Data for analysis:
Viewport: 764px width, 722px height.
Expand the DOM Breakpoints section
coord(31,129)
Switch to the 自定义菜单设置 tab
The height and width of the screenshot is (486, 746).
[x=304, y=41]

The task: Output the line containing "Expand the DOM Breakpoints section" and every line after it through the final line of the records above, exactly as written and nothing else.

Task output:
Expand the DOM Breakpoints section
coord(31,129)
Switch to the 自定义菜单设置 tab
The height and width of the screenshot is (486, 746).
[x=304, y=41]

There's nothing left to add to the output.